Un año más nos vemos obligados a celebrar el Día Internacional de la Despatologización Trans. Con este post, queremos ponernos del lado de las personas que hay detrás de esta lucha y no nos cansaremos, año tras año, de apoyar la diversidad, las distintas maneras de identificarse, las múltiples formas de vivirse y sentirse.

La patologización implica claras consecuencias sobre la vida de las personas. Dificultades al acceso a tratamientos en la sanidad pública, un largo periplo para el reconocimiento de las propias identidades, desigualdades y vulneraciones de derechos,  transmisión a la sociedad de una visión estereotipada y estigmatizante, etc.

Clasificar lo trans implica poner una etiqueta, aquello que forma parte de lo raro, lo que no se ajusta a la norma… e implica, de alguna manera, meter todos estos “errores” dentro del mismo saco. Una etiqueta, genera juicios, una expectativa de cómo va a ser la persona.

Y esto, fundamentalmente, es lo que queremos mostrar con esta reflexión. Debajo de ese gran paraguas que es lo trans existen muchas realidades y experiencias distintas. Existen PERSONAS, no meras etiquetas o diagnósticos clínicos. Y, para eso, utilizaremos algunos testimonios de jóvenes, sus propios relatos de vida.

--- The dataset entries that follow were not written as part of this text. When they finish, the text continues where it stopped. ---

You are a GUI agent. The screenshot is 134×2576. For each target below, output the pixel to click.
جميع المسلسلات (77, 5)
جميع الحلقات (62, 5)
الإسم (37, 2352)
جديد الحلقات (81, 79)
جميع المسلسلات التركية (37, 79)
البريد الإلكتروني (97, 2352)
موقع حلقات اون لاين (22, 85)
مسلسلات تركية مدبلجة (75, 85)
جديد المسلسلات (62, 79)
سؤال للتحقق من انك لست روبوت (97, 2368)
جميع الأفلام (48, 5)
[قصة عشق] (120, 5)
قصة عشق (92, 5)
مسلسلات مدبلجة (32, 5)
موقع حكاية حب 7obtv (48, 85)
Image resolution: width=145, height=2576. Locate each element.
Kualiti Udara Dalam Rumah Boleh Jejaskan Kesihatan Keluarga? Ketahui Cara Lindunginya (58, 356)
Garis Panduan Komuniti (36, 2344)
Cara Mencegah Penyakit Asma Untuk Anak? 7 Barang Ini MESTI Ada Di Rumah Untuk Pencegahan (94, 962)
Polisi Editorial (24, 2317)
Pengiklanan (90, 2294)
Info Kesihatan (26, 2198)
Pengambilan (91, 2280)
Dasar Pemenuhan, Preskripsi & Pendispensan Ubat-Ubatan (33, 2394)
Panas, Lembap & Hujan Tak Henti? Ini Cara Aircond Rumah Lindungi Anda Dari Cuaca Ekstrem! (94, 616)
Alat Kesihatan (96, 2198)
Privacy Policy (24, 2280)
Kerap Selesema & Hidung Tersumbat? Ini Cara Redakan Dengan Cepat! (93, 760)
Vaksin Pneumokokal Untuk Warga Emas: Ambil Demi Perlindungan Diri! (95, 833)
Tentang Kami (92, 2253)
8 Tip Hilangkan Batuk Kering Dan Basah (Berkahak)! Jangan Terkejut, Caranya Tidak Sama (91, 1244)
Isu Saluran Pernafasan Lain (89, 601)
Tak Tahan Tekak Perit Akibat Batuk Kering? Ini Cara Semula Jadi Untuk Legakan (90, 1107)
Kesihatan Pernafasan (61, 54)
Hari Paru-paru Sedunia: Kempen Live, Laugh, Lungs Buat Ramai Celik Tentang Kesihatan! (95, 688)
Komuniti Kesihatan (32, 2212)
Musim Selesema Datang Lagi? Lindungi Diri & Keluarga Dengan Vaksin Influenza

Cuando hablamos de identidad sexual o identidad de género nos referimos al sentimiento que cada uno tiene de pertenecer a alguno de los géneros que define la sociedad. En este caso, hombre o mujer. Por eso, se habla de hombres transexuales y mujeres transexuales cuando las personas no se sienten identificadas con su sexo asignado al nacer (determinado por los genitales). Y aquí surge una pregunta, ¿por qué alguien que se siente identificado con su sexo asignado es, por ejemplo, MUJER y una persona donde no existe esta identificación es MUJER TRANS? Por este motivo, principalmente, por parecer que para justificar esa “mujeridad” tengamos que utilizar un apellido, se comienza a utilizar el término cisexual (que significa “de este lado de”, es decir, la identidad se corresponde con la asignada por la sociedad)

Cuando les preguntamos a nuestres colaboradores por su identidad, en su mayoría se identifican como chicos y chicas trans sin embargo, M. O. de 21 años nos dice: “Soy hombre. Sea transexual o no, no dejo de ser un hombre. El hecho de que diga hombre transexual no deja de ser una etiqueta. Dentro del género binario soy un hombre”.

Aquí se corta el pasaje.